Jo, were your early losses related to the PCOS? Or was it unfortunate happenstance? Not that we ever really know why miscarriages occur, blah blah blah (maybe it's the DES-caused malformations? maybe it's the homozygous MTHFR mutation? maybe it's the antiphospholipid antibody syndrome, oh wait, you don't have that anymore. yeah, we have no idea, either).

So the sort of general recommendation for PCOS is to get it checked out and then be on metformin...forever? To keep other aspects of the syndrome in check? Does metformin have side effects?

Note that I don't have PCOS, I'm just a medical hobbyist with a fake specialty in infertility issues.

Thanks, DocMama! :)

Mary, re: your question about Metformin to manage PCOS - sometimes. Other times it's not enough. The usual go-to is the pill, and typically Met if you're TTC. Note I'm not saying that's the correct way to go for everyone, because it might or might not be; it's just what's often done. Some women gain relief from lifestyle changes. Some take finasteride, spironolactone, which are both androgen blockers; some (like me) take Crestor and Lovaza because PCOS can seriously screw with your lipids/triglycerides. Some take Met, of course, and/or the pill. And some do/take all those together, yo. None of the above - except Metformin and lifestyle changes - go really well with TTC, however (understatement of the year). And then there's ovarian wedge resection surgery and even removal (controversial). My point is that if you're not pursuing pregnancy, there are more options, maybe.

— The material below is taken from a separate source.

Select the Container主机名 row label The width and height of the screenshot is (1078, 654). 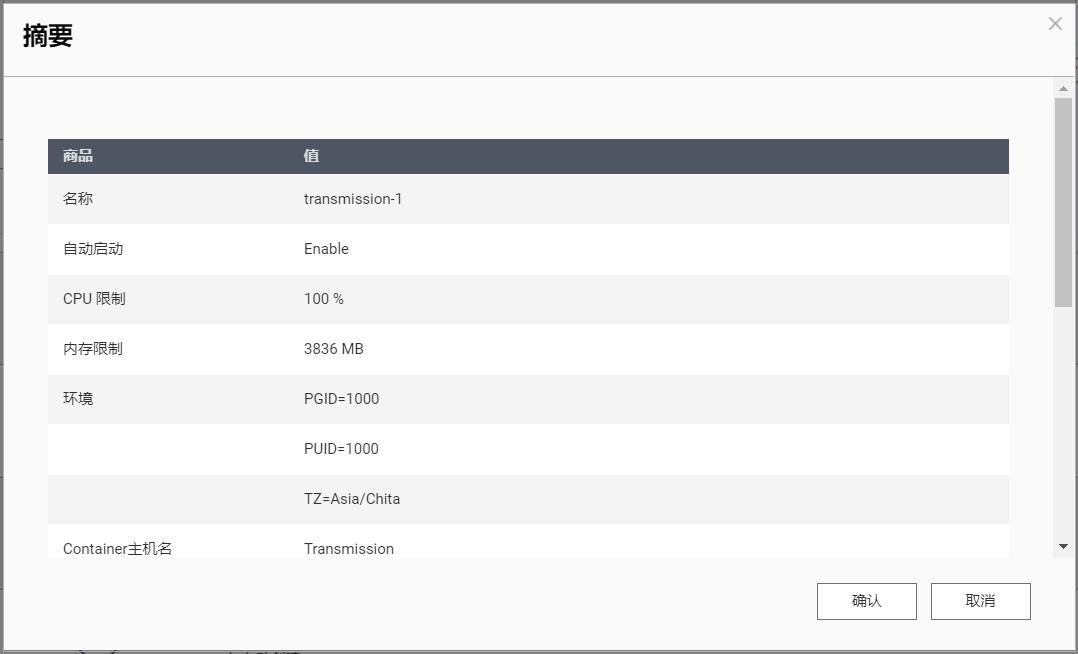coord(117,549)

I confess to not being up-to-the-minute in the state of research in the field (am otherwise tasked these days with really weird shit), but I'd be curious if anyone's looked at if the level of intervention required is directly related to the point in time at which one's diagnosed vs. the point in time it actually developed. I shall do some sleuthing.

Also, Jo: last checkup with my endo, she noted the latest guidance from the good research is that no benefit was realized in women who have PCOS without insulin-resistance. Neither here nor there in your particular situation, and I LOVE MET, but I just thought it was interesting.

Fascinating, though. Appointment tomorrow. I shall advise.